Urinary NAG, β2MG, ACR, and Scys-C may be early markers of renal dysfunction in patients with β-thalassemia major. An observation of elevated levels of these markers despite normal levels of other markers of renal dysfunction may indicate primary, subclinical injury to the renal tubules and glomeruli.
重型β地中海贫血(β-TM)患者肾功能障碍的早期诊断有助于采取特定措施来延缓不可逆转的损伤及肾衰竭。因此,本荟萃分析旨在比较β-TM患者与健康受试者之间早期肾功能障碍的生化标志物,并确定β-TM患者中肾脏问题的患病率。
我们检索了PubMed、护理及相关健康文献累积索引(CINAHL)、医学期刊数据库(Medline)、Scopus、科学引文索引(Web of Science)、ScienceDirect、ProQuest、谷歌学术以及州住院患者数据库(SIDs),对截至2019年4月发表的所有相关文章均无语言限制。

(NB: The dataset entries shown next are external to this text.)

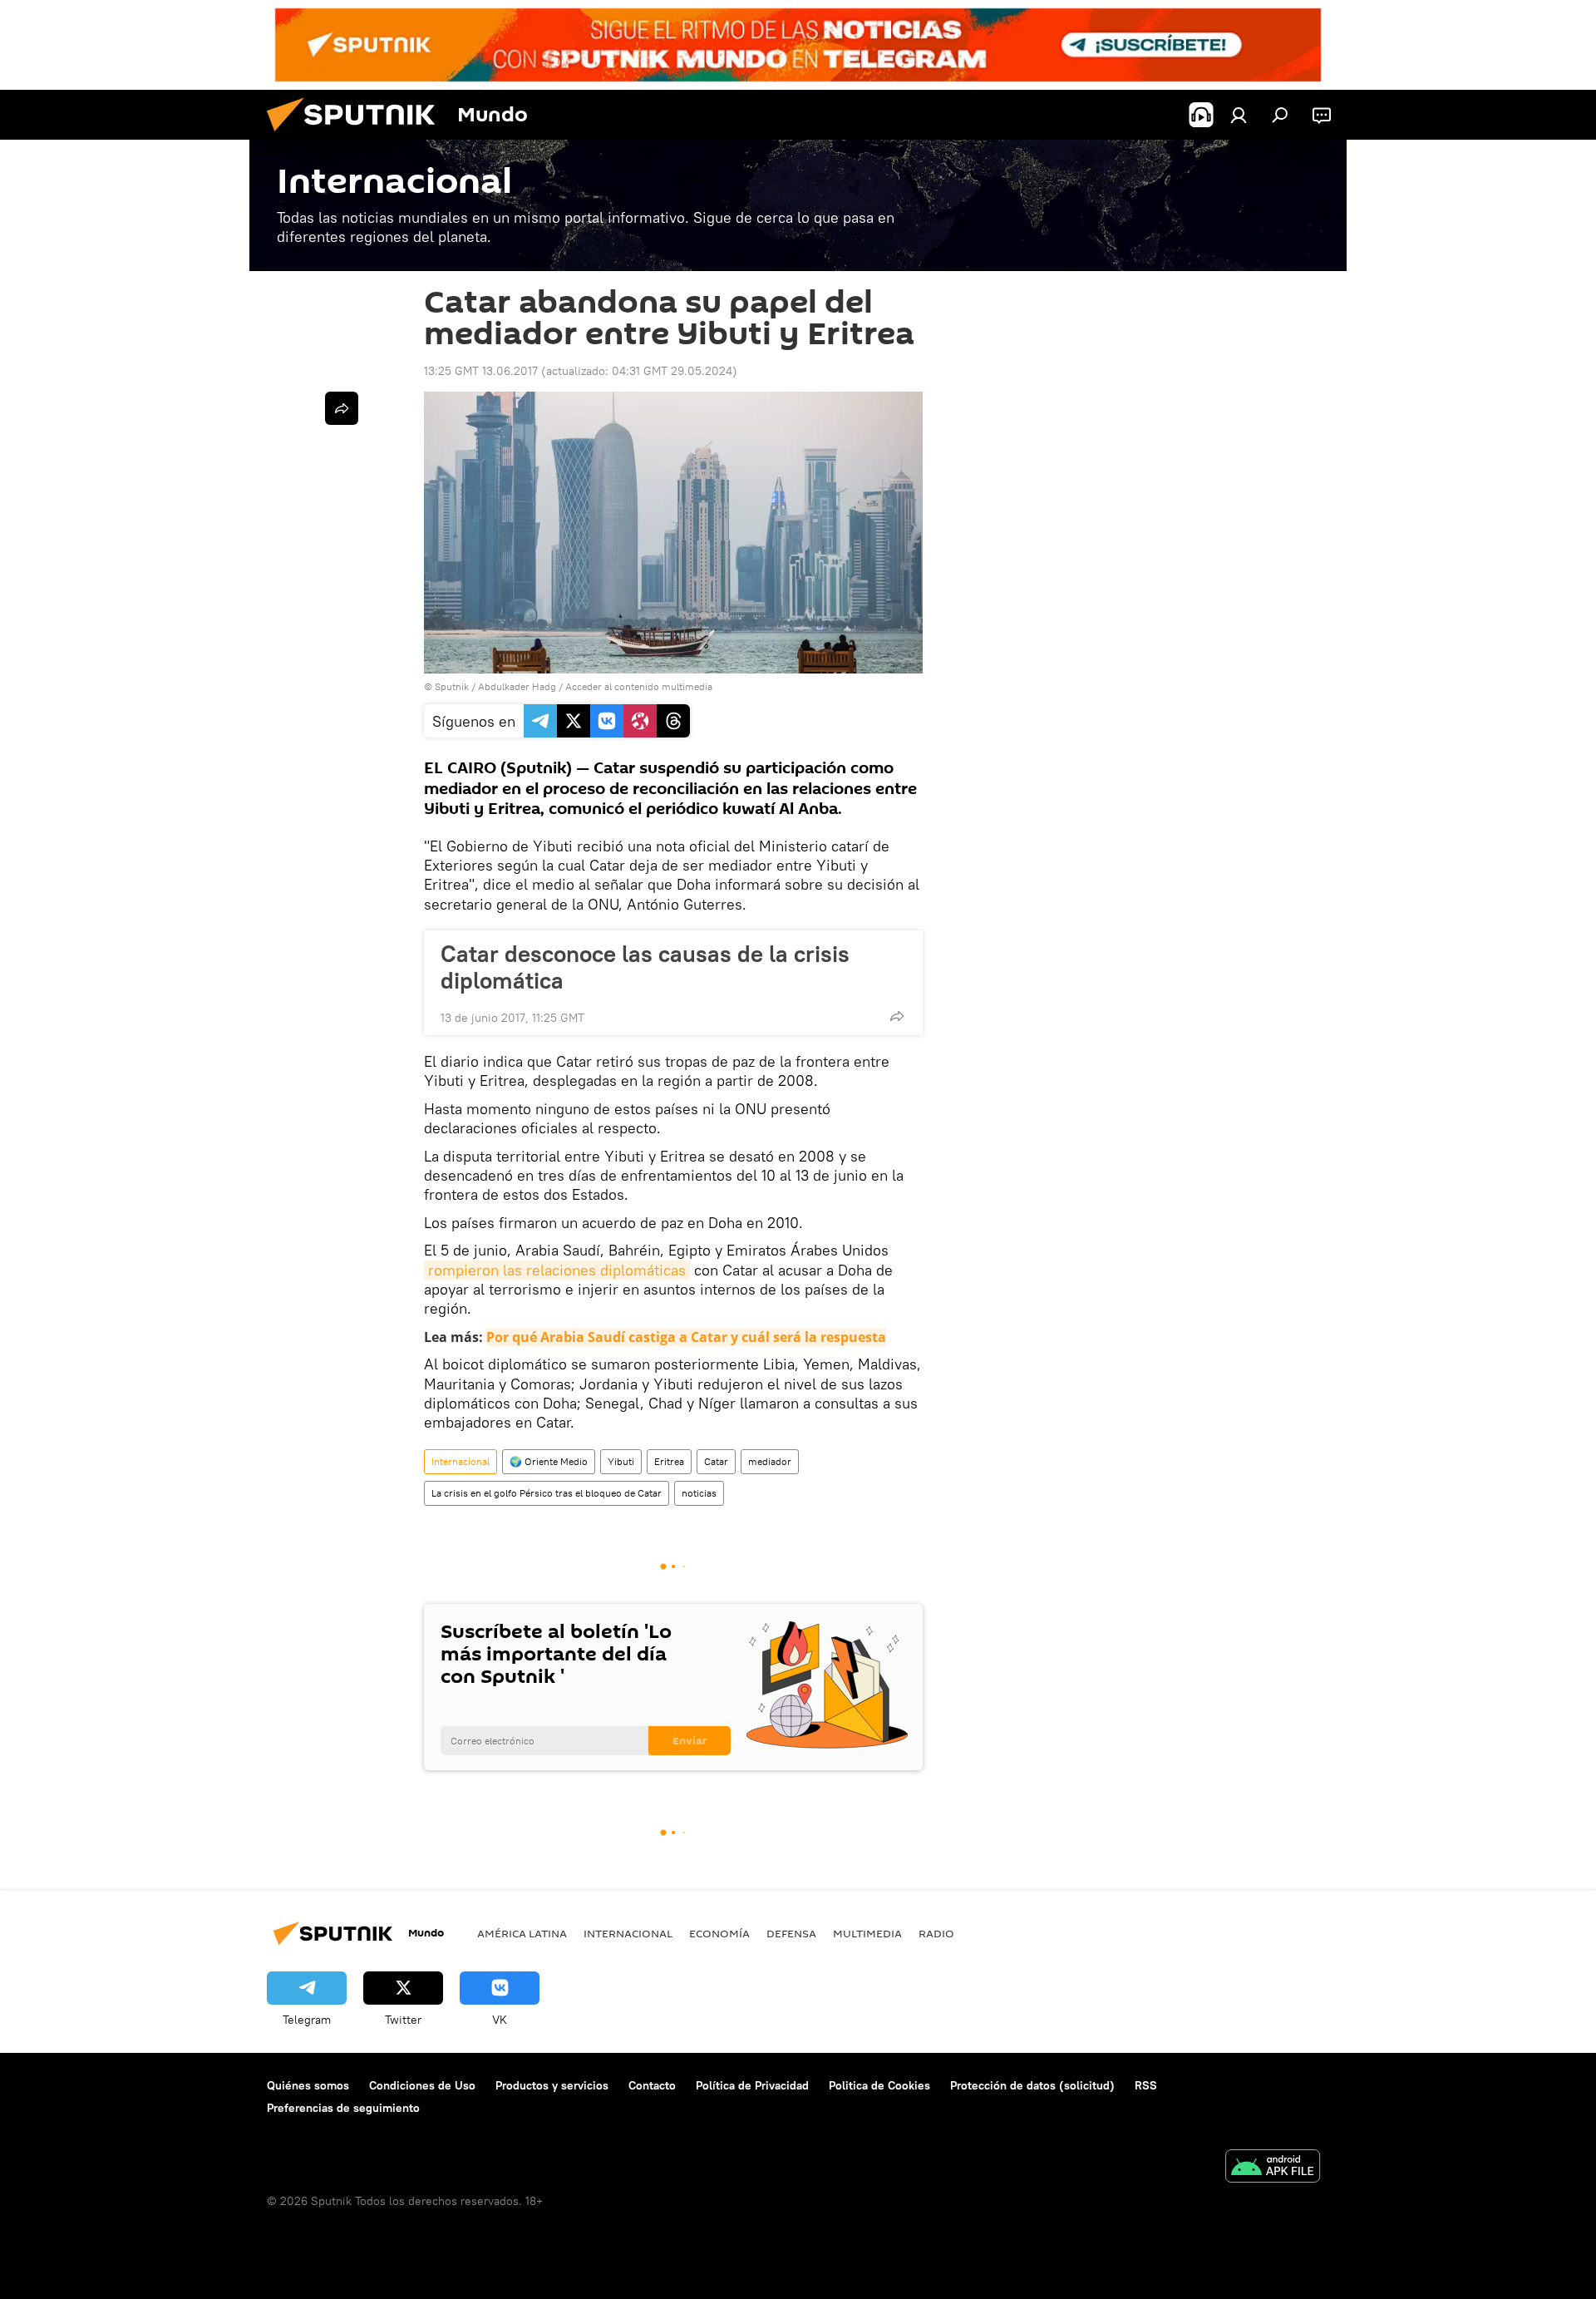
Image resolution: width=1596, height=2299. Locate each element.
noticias (699, 1493)
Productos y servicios (551, 2085)
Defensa (791, 1933)
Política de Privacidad (752, 2085)
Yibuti (621, 1461)
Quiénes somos (308, 2085)
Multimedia (867, 1933)
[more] (897, 1016)
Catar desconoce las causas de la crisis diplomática (645, 967)
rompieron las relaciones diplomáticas (557, 1270)
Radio (936, 1933)
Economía (719, 1933)
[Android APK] (1272, 2168)
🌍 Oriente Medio (549, 1461)
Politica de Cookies (879, 2085)
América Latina (522, 1933)
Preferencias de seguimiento (343, 2107)
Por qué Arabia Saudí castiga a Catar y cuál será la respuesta (686, 1337)
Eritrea (669, 1461)
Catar (716, 1461)
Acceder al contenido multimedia (638, 686)
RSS (1146, 2085)
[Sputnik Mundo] (357, 135)
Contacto (652, 2085)
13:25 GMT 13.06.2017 (481, 370)
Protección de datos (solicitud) (1032, 2085)
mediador (769, 1461)
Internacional (460, 1461)
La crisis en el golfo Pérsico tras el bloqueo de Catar (546, 1493)
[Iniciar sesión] (1238, 114)
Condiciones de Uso (422, 2085)
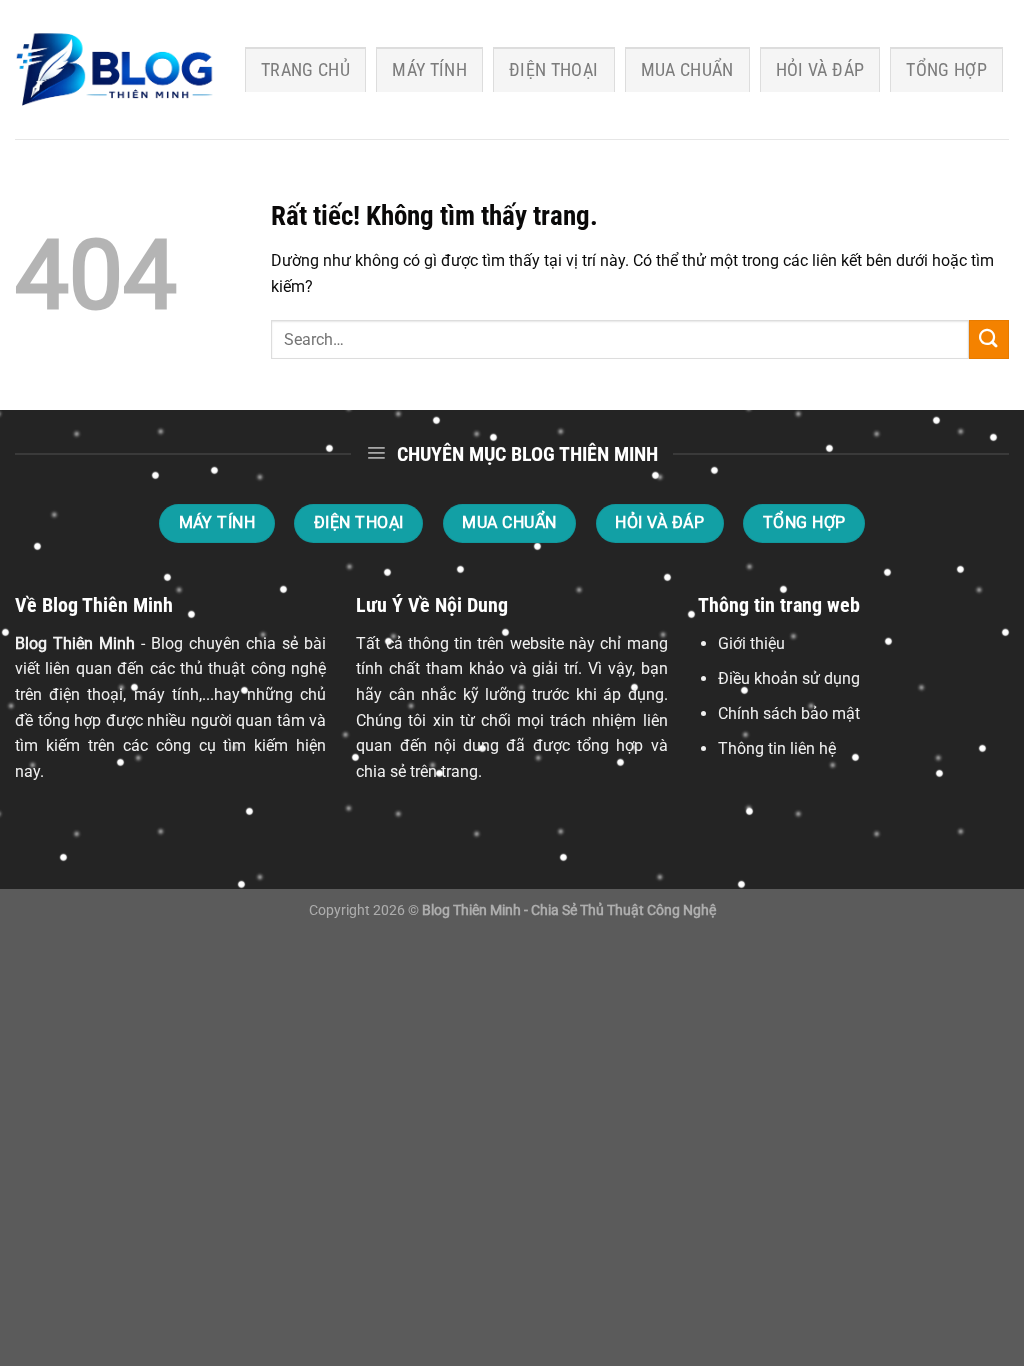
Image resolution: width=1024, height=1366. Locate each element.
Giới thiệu (751, 643)
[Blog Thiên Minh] (115, 70)
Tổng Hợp (946, 70)
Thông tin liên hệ (777, 748)
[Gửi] (989, 339)
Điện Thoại (554, 70)
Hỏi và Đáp (820, 70)
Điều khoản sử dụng (789, 678)
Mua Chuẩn (687, 70)
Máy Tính (429, 70)
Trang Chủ (305, 70)
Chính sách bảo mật (789, 713)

在截至2019年4月发表的1458篇文章中,对24项病例对照研究和22项横断面研究进行了调查。β-TM患者与对照组之间血清磷、尿酸(UA)、胱抑素C和铁蛋白的检测水平存在显著差异。β-TM患者的白蛋白/肌酐比值(ACR)、N-乙酰-β-D-氨基葡萄糖苷酶/肌酐(NAG/Cr)比值、尿和血清β2微球蛋白(β2MG)以及血清铁蛋白水平显著高于健康个体。然而,肾小球滤过率、肌酐清除率和输血前血红蛋白水平则显著较低。β-TM患者肾小球和/或肾小管缺陷的总体患病率为50.22%。
尿NAG、β2MG、ACR和胱抑素C可能是重型β地中海贫血患者肾功能障碍的早期标志物。尽管其他肾功能障碍标志物水平正常,但观察到这些标志物水平升高可能表明肾小管和肾小球存在原发性亚临床损伤。